**Directions**
Reproduce each of the rows below verbatim, keeping every character unchanged.

**Entries**
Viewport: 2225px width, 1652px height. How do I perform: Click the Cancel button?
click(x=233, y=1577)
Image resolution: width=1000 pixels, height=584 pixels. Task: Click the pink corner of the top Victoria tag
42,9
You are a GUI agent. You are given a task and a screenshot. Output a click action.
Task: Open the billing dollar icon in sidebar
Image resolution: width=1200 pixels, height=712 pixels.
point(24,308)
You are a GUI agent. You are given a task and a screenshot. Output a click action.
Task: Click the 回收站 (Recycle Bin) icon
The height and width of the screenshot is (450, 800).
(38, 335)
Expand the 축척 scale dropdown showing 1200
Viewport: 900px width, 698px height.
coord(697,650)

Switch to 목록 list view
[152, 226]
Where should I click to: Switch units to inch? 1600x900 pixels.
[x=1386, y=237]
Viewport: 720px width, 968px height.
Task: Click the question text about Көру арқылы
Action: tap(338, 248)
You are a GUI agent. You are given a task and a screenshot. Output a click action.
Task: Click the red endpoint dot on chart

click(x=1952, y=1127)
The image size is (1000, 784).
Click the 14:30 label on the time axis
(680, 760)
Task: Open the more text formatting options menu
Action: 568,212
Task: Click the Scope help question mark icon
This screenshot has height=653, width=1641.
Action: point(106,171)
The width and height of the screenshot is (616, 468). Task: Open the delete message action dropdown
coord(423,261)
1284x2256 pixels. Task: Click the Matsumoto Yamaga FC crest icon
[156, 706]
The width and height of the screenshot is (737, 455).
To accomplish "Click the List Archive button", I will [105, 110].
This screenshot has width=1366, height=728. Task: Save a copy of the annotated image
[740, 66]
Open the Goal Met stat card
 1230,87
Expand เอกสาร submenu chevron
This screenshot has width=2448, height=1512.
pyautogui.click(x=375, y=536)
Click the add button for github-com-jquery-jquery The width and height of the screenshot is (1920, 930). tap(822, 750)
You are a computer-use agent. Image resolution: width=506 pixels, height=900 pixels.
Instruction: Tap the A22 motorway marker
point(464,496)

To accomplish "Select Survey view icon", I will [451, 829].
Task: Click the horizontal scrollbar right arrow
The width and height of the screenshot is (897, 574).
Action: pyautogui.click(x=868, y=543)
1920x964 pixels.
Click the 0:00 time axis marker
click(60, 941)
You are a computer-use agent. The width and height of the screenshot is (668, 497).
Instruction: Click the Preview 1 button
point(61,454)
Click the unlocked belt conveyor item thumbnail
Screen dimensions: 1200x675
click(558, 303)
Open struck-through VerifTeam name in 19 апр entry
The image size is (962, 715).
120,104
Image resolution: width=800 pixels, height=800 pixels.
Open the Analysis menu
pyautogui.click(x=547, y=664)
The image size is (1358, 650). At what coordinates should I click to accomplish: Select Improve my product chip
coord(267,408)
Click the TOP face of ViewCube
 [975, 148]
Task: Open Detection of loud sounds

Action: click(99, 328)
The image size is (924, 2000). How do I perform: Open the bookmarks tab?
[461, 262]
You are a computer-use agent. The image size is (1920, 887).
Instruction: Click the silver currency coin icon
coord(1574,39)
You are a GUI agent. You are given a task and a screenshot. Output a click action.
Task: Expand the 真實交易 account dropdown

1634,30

**Exercise solution**
Viewport: 2225px width, 1652px height. How do I perform: Click the Cancel button?
click(x=233, y=1577)
Image resolution: width=1000 pixels, height=584 pixels. Task: Click the pink corner of the top Victoria tag
42,9
You are a GUI agent. You are given a task and a screenshot. Output a click action.
Task: Open the billing dollar icon in sidebar
Image resolution: width=1200 pixels, height=712 pixels.
point(24,308)
You are a GUI agent. You are given a task and a screenshot. Output a click action.
Task: Click the 回收站 (Recycle Bin) icon
The height and width of the screenshot is (450, 800).
(38, 335)
Expand the 축척 scale dropdown showing 1200
Viewport: 900px width, 698px height.
coord(697,650)

Switch to 목록 list view
[152, 226]
Where should I click to: Switch units to inch? 1600x900 pixels.
[x=1386, y=237]
Viewport: 720px width, 968px height.
Task: Click the question text about Көру арқылы
Action: tap(338, 248)
You are a GUI agent. You are given a task and a screenshot. Output a click action.
Task: Click the red endpoint dot on chart

click(x=1952, y=1127)
The image size is (1000, 784).
Click the 14:30 label on the time axis
(680, 760)
Task: Open the more text formatting options menu
Action: 568,212
Task: Click the Scope help question mark icon
This screenshot has height=653, width=1641.
Action: point(106,171)
The width and height of the screenshot is (616, 468). Task: Open the delete message action dropdown
coord(423,261)
1284x2256 pixels. Task: Click the Matsumoto Yamaga FC crest icon
[156, 706]
The width and height of the screenshot is (737, 455).
To accomplish "Click the List Archive button", I will [105, 110].
This screenshot has width=1366, height=728. Task: Save a copy of the annotated image
[740, 66]
Open the Goal Met stat card
 1230,87
Expand เอกสาร submenu chevron
This screenshot has width=2448, height=1512.
pyautogui.click(x=375, y=536)
Click the add button for github-com-jquery-jquery The width and height of the screenshot is (1920, 930). tap(822, 750)
You are a computer-use agent. Image resolution: width=506 pixels, height=900 pixels.
Instruction: Tap the A22 motorway marker
point(464,496)

To accomplish "Select Survey view icon", I will [451, 829].
Task: Click the horizontal scrollbar right arrow
The width and height of the screenshot is (897, 574).
Action: pyautogui.click(x=868, y=543)
1920x964 pixels.
Click the 0:00 time axis marker
click(60, 941)
You are a computer-use agent. The width and height of the screenshot is (668, 497).
Instruction: Click the Preview 1 button
point(61,454)
Click the unlocked belt conveyor item thumbnail
Screen dimensions: 1200x675
click(558, 303)
Open struck-through VerifTeam name in 19 апр entry
The image size is (962, 715).
120,104
Image resolution: width=800 pixels, height=800 pixels.
Open the Analysis menu
pyautogui.click(x=547, y=664)
The image size is (1358, 650). At what coordinates should I click to accomplish: Select Improve my product chip
coord(267,408)
Click the TOP face of ViewCube
 [975, 148]
Task: Open Detection of loud sounds

Action: click(99, 328)
The image size is (924, 2000). How do I perform: Open the bookmarks tab?
[461, 262]
You are a computer-use agent. The image size is (1920, 887).
Instruction: Click the silver currency coin icon
coord(1574,39)
You are a GUI agent. You are given a task and a screenshot. Output a click action.
Task: Expand the 真實交易 account dropdown

1634,30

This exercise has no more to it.